The chief justice of Israel's Supreme Court condemned the sweeping changes to the country’s justice system planned by the new conservative government on Thursday, lending her voice to a growing outcry against the proposed overhaul.
Prime Minister Benjamin Netanyahu's new government unveiled its plan last week, proposing changes that critics say will weaken the country's judiciary and damage its democratic system of checks and balances.
Activists have said that Justice minister, Yariv Levin's move will weaken the Supreme Court, politicise the appointment of judges and reduce the independence of government legal advisors.
They are concerned that the legal changes could help Netanyahu, who is on trial for corruption, evade conviction, or even make his trial disappear entirely.
Since being indicted in 2019, Netanyahu has railed publicly against the justice system, calling it biased against him. He says the legal overhaul will be carried out responsibly.

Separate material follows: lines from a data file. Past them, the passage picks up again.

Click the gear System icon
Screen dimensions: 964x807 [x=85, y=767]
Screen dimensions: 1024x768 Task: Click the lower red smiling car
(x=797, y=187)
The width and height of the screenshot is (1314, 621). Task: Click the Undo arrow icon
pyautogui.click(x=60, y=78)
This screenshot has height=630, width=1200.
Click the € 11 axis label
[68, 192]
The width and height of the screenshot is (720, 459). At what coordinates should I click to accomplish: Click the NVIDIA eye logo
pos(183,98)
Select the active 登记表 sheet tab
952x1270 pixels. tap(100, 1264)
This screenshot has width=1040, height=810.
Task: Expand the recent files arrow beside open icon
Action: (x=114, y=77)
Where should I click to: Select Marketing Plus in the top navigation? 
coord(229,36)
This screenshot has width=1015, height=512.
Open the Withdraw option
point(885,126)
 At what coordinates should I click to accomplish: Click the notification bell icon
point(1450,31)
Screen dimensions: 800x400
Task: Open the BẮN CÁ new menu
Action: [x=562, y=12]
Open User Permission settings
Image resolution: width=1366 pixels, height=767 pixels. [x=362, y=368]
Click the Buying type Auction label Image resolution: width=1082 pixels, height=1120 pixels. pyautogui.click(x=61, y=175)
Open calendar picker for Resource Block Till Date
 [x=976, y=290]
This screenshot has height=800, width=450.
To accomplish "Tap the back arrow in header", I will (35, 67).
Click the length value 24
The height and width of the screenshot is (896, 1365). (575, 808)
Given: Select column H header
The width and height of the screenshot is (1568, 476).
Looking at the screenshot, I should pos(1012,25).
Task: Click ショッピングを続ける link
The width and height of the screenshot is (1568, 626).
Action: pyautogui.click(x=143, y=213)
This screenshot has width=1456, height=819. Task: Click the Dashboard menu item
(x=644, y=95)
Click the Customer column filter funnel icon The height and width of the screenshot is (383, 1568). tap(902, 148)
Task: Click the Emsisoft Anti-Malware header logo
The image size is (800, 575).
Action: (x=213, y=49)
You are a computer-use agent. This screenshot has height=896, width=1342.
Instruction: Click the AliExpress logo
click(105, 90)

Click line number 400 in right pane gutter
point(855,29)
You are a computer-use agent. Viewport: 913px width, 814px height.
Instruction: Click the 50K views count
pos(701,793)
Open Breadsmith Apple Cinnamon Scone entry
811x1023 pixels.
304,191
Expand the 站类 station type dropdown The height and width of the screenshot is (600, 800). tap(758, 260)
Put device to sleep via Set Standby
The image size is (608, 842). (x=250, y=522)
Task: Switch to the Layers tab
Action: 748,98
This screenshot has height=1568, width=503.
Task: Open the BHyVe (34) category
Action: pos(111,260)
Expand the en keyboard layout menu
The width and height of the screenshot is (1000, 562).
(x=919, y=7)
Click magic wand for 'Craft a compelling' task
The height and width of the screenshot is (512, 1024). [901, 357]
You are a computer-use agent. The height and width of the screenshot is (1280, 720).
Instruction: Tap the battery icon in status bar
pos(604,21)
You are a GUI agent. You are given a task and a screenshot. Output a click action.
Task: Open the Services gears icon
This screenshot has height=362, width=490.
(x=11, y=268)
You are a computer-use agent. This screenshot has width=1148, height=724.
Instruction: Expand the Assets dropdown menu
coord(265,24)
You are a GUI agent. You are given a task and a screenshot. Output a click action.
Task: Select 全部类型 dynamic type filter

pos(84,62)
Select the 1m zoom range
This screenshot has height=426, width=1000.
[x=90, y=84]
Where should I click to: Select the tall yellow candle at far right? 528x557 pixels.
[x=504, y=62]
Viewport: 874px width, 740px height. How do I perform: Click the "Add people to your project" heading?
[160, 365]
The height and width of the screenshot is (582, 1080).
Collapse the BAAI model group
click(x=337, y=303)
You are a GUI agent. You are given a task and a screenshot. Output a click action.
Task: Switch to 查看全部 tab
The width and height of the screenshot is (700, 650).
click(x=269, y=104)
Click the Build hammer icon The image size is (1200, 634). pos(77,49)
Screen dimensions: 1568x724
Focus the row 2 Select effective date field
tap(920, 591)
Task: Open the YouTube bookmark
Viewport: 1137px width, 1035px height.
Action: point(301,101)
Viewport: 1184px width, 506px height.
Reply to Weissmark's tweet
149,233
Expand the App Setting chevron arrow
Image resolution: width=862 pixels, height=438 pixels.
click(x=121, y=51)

“Israel will soon mark 75 years of independence as a Jewish and democratic state. That is an important milestone in the life of the state," Esther Hayut, the President of Israel's Supreme Court, told a convention for the Israeli Association of Public Law.
"Unfortunately, if the plan for change that has been presented is carried out, the 75th year will be remembered as the year in which Israel’s democratic identity suffered a fatal blow” Hayut added.
Hayut said that independence is the “soul of the courts” and without it, judges won’t be able to fulfil their roles as servants of the public.
She took aim at a proposal that would allow the parliament to override Supreme Court decisions with a simple majority.
For decades in Israel, the judiciary has played a key role in safeguarding minority rights and offsetting rule by the parliamentary majority.
“It is about overriding the human rights of each and every individual in Israeli society,” local media quoted Hayut as saying.
The announced judicial changes have spurred a surge of resistance. Seven former attorney generals who have served in the post throughout the last five decades also spoke out against the overhaul on Thursday, signing a letter of protest along with four senior legal officials.
The plan has prompted an uproar over what critics say is a major threat to Israel's democratic fundamentals.
The country's current attorney general, Gali Baharav-Miara, has already fiercely criticised the proposed changes and a protest against them last week drew thousands of people.
But the government said the overhaul is a necessary step to streamline governance and correct an imbalance that has granted the legal system too much sway.